It was an Ubu s’more cake ($9), the batter made with the local brewery’s iconic beer and graham crackers. It was set over a pool of molten chocolate and topped with a free-form homemade marshmallow. The plate was decorated with Ubu gastrique. You could actually taste the beer in the syrupy reduction!

Dinner for four came to $178.17 before tip and without figuring in our drinks.

Female servers were colorfully dressed “freestyle” with the addition of long, black server aprons. Our server did an adequate job but could have been better versed in the preparation of the dishes.

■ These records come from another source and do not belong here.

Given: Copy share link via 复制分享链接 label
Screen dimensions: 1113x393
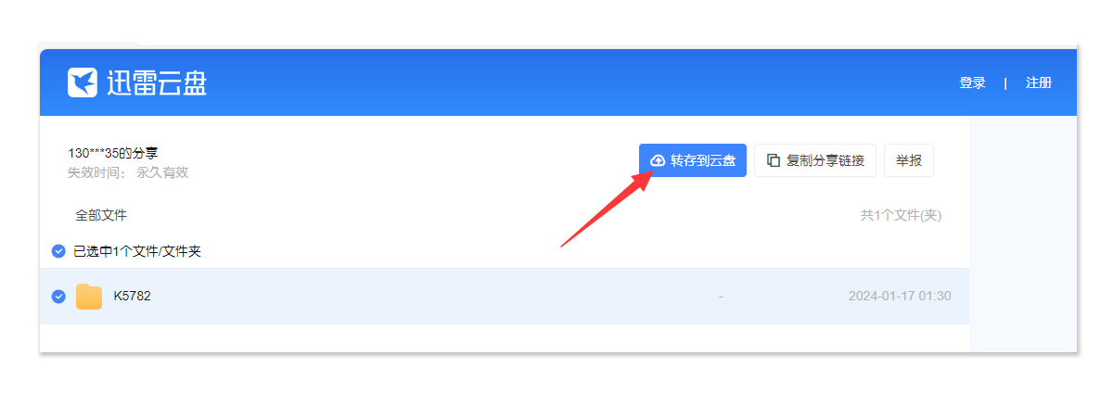Looking at the screenshot, I should tap(825, 160).
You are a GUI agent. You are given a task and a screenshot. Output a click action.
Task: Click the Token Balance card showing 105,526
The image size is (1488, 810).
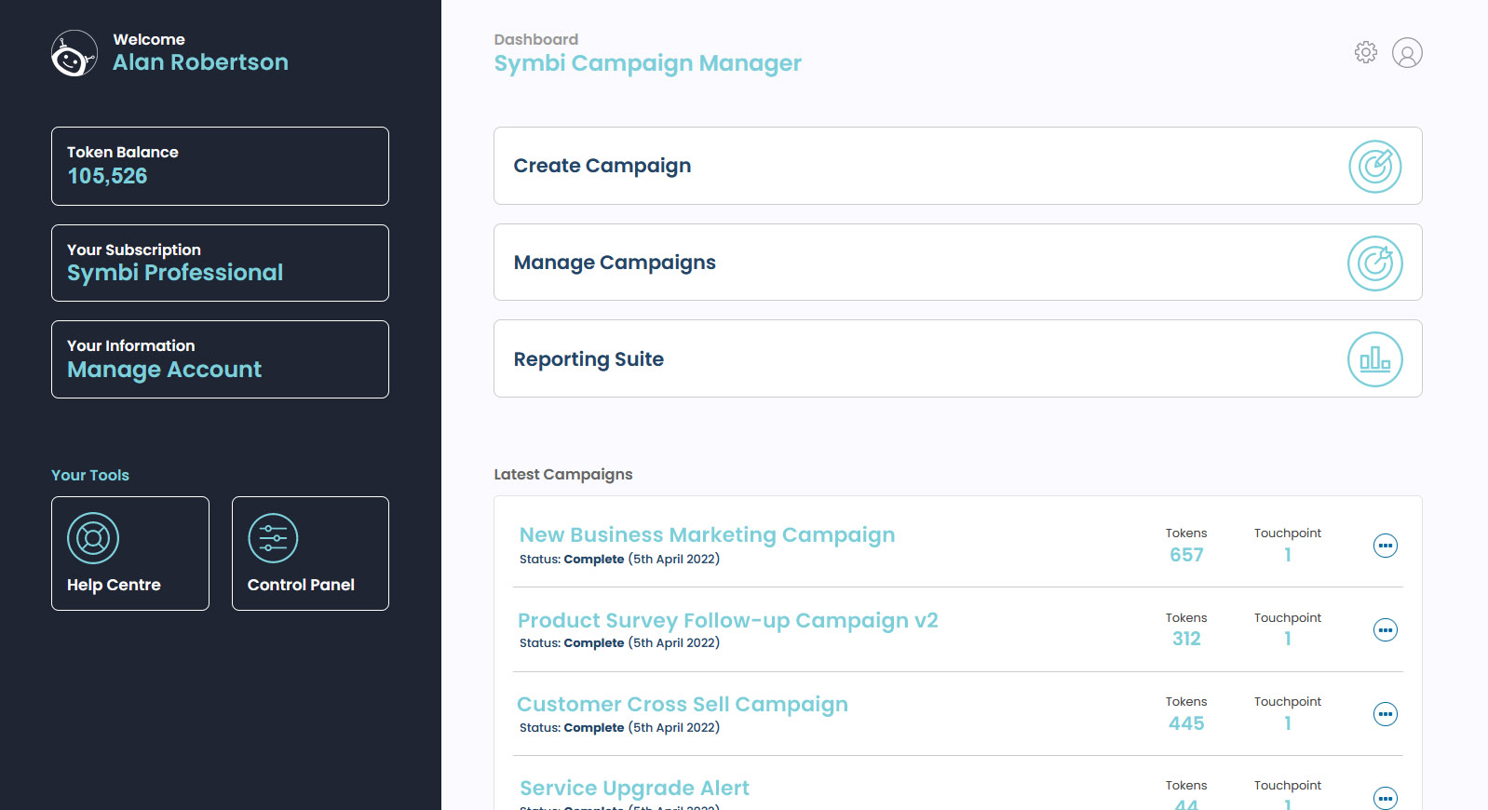(x=220, y=166)
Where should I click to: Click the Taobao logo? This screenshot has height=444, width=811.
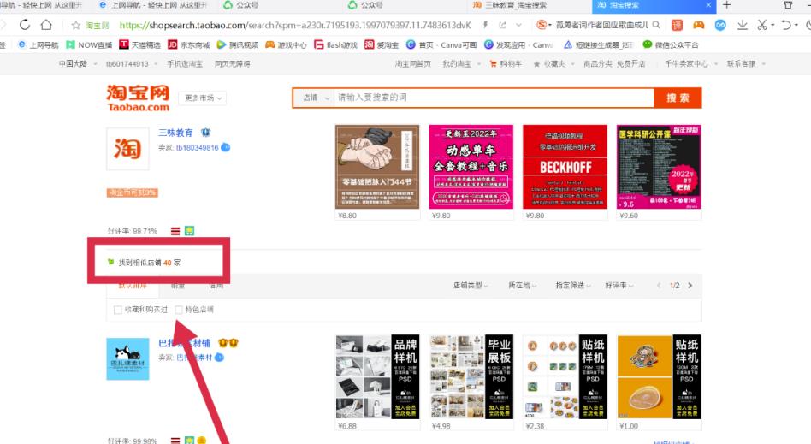tap(138, 98)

Overall, our experience was excellent. The place has an eclectic charm. The “living room” offers a relaxed yet formal atmosphere, while the bar/bistro side puts you in the center of activity.

Chef Brosseau has a winner here. The food is accessible and affordable. His menu is casual, if that’s what you’re after, but it also has a lot of attention-grabbers for foodies looking to push the envelope.

We were impressed and we’re sure you will be, too.

You can contact restaurant reviewer Walter Siebel via email:

Freestyle Cuisine

2126 Saranac Ave.

Lake Placid, NY

(518) 837-5228

Chef Richard Brosseau has his own restaurant, showcasing his creative, inspired cuisine.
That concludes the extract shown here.